I really loved this novel Ann! It has such an interesting shape with those two distinctive parts - the first in London and the second in Great Mop. I loved how STW's narrative pacing completely changes. The first half is told in a distant, summarising form which makes the pace quite rapid (in the sense of years drifting by) and gives the story a timbre of inevitability. A history is unfolded in which everything has sort of already happened. This makes for quite a contrast when the narrative shifts in the second half from 'summary' to 'scene.' Abruptly we move out of that dreamlike recitation of Laura's life-as-an-aunt into real-time unfolding of events - hours and days (rather than months and years). The feeling of inevitability subsides and you see that narrative shift telegraphing Laura's newfound agency - she asks for her money (an excruciating and enervating scene!), she moves, she makes friends with the lady renting the rooms, she roams outdoors etc.

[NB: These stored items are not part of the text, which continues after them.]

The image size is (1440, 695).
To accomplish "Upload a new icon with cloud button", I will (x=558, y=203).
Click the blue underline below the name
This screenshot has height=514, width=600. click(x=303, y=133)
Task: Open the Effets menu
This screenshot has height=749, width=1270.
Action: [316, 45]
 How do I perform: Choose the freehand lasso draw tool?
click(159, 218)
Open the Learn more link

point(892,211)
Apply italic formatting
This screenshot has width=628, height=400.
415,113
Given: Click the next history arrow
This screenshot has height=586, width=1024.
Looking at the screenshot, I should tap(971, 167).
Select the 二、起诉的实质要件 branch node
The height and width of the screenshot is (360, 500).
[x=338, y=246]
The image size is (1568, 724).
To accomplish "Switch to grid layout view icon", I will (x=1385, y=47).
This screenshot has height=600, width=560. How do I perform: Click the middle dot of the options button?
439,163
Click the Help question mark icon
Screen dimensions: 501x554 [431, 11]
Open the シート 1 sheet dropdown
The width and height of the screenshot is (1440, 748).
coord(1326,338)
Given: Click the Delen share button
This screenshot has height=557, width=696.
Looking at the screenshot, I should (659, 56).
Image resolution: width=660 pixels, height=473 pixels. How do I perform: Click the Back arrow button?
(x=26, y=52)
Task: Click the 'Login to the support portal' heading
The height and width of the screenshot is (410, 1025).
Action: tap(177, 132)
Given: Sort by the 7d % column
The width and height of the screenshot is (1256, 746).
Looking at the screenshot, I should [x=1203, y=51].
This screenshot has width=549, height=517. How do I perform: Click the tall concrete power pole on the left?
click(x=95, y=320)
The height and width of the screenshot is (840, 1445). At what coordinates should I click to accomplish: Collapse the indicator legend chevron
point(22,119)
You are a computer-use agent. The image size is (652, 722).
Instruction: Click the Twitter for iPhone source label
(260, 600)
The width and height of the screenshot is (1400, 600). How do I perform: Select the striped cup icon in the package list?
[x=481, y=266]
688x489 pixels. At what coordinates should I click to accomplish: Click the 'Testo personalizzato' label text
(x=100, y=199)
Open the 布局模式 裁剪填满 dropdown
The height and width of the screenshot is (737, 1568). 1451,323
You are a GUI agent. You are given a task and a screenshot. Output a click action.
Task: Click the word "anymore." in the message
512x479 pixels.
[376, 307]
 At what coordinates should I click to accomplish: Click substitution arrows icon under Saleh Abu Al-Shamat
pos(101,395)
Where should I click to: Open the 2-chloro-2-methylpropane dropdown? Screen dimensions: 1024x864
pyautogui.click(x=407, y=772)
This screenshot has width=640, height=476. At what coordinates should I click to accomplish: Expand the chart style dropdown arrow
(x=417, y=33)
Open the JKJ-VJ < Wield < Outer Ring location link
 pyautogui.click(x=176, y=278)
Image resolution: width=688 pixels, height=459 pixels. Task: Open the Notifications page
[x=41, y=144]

I enjoyed the witchy moments and images (especially looking back at the first half and seeing them hidden in plain sight). And is STW having a joke with us naming the town Great Mop. In other drier parts of the world, I imagine witches ride brooms but perhaps in a wetter climate they ride mops haha. When, as a child, Laura is tied to a tree by her brothers, it felt like a symbolic enchainment or even a sacrifice - perhaps acknowledging ahead of time that their sister will be tied down in place by them, will be restricted and half forgotten, will sacrifice her life to serving their families. The portraits of Henry and Titus are very good. And I like Mr Wolf-Saunders who: 'recumbent on the beach was indeed much like a sandbag, and no more arresting to the eye.' Made me laugh.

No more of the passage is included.